To determine whether EYK requires NF-κB to suppress cancer cell migration, we performed wound healing assays on A172 cells pre-treated with PMA (75 nM) or vehicle for 45 min, treated with BAY 11–7085 (10 µM, a NF-κB inhibitor) or vehicle for 1 h, and then treated with EYK (200 µg/ml) or vehicle for 24 h (Fig. 6A and B, P<0.05; P<0.001; ANOVA with post hoc Tukeys test). Treatments with PMA, NF-κB inhibitor, and EYK significantly inhibited cell migration in comparison with treatments with PMA and EYK, suggesting that NF-κB is necessary for EYK to regulate cell migration.

Next, we examined the effects of EYK on MMP-9 activity by treating cells with PMA and NF-κB inhibitor and found that inhibition of NF-κB in combination with EYK treatment further decreased PMA-induced MMP-9 activity in comparison with PMA and EYK treatments (Fig. 6C and D, P<0.05; P<0.01; P<0.001; ANOVA with post hoc Tukeys test).

To determine whether pre-treatment with EYK can modulate cell migration, we performed wound healing assays on A172 cells pre-treated with vehicle or EYK (200 µg/ml) for 45 min, treated with PMA (75 nM) or vehicle for 24 h, and then wound healing assays were conducted.
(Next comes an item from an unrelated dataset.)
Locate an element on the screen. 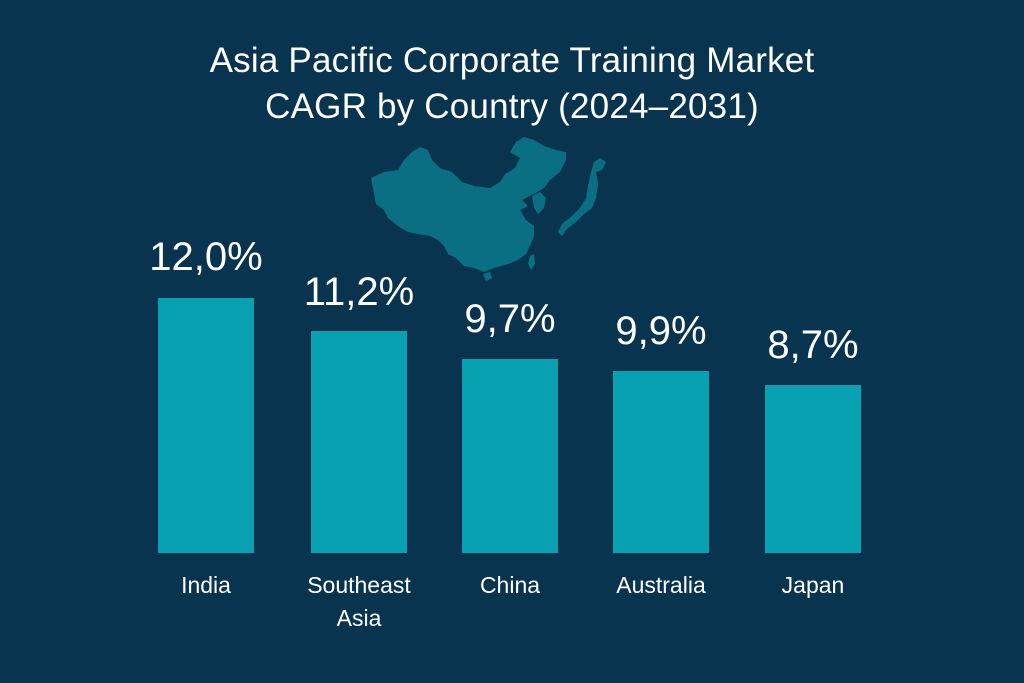 The width and height of the screenshot is (1024, 683). bar-southeast-asia is located at coordinates (359, 442).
PMA significantly increased cancer cell migration, but this effect was suppressed by pre-treatment with EYK (Fig. 7A and B, P<0.001; ANOVA with post hoc Tukeys test).
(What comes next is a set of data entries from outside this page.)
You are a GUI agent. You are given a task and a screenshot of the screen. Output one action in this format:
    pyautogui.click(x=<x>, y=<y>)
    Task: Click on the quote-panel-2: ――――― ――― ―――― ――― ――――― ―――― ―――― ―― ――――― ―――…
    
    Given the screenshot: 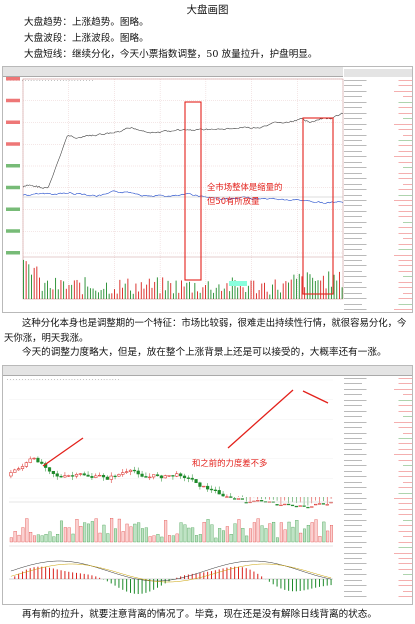 What is the action you would take?
    pyautogui.click(x=378, y=489)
Next, we performed the Transwell assays to investigate the effects of pre-treatment with EYK on cell invasion and found that PMA significantly increased cell invasion while pre-treatment with EYK significantly inhibited PMA-induced cell invasion (Fig. 7C and D, P<0.05; ANOVA with post hoc Tukeys test).
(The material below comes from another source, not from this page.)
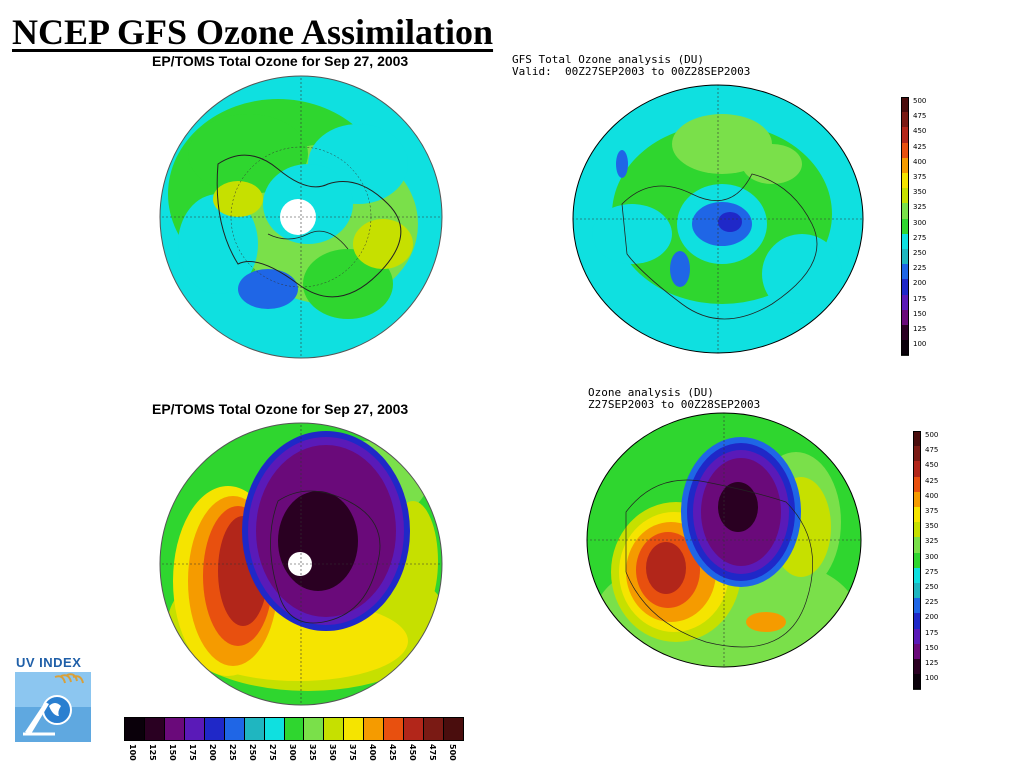 Image resolution: width=1024 pixels, height=768 pixels. I want to click on colorbar-tick-label: 500, so click(452, 752).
We then investigated whether pre-treatment with EYK could alter MMP-9 activity and found that pre-treatment with EYK significantly decreased PMA-induced MMP-9 activity (Fig. 7E and F, P<0.001; ANOVA with post hoc Tukeys test). Moreover, pre-treatment with EYK significantly decreased PMA-induced MMP-9 mRNA levels, but had no effect on TIMP-1 mRNA levels (Fig. 7G-I, P<0.05; P<0.001; ANOVA with post hoc Tukeys test).

To determine whether pre-treatment with EYK can regulate PMA-induced NF-κB subcellular translocation, we pre-treated A172 cells with EYK (200 µg/ml) or vehicle for 45 min, treated with PMA (75 nM) or vehicle for 24 h, and then performed subcellular fractionation. Pre-treatment with EYK followed by PMA treatment showed a trend toward decreased p-IκBα levels and did not alter IκBα and NF-κB levels in the cytosol (Fig. 8A-D, P<0.05; ANOVA with post hoc Tukeys test). In the nuclear fraction, pre-treatment with EYK significantly decreased PMA-induced NF-κB levels (Fig. 8E and F, P<0.01; P<0.001, ANOVA with post hoc Tukeys test). Moreover, pre-treatment with EYK significantly decreased PMA-induced p-NF-κB levels in the nucleus (Fig. 8G and H, P<0.001; ANOVA with post hoc Tukeys test).

We then investigated whether pre-treatment with EYK could alter cell migration via NF-κB pathways. To test this, we performed wound healing assays on A172 cells pre-treated with vehicle or BAY11-7085 (10 µM, an NF-κB inhibitor) for 1 h, treated with EYK (200 µg/ml) or vehicle for 45 min, and then treated with PMA 75 nM) or vehicle for 24 h. Pre-treatment with EYK decreased PMA-induced cell migration (Fig. 8I and J, P<0.05; P<0.001, ANOVA with post hoc Tukeys test; EYK+PMA vs. BAY+EYK+PMA, two-tailed t-test). In addition, pre-treatment with NF-κB inhibitor followed by treatments with EYK and PMA further inhibited cell migration in comparison with treatments with EYK and PMA (Fig. 8I and J). Based on these findings, we conclude that EYK could be used as a drug to prevent cancer cell migration by decreasing the nuclear localization of NF-κB and MMP-9 activity in A172 cells (Fig. 8K).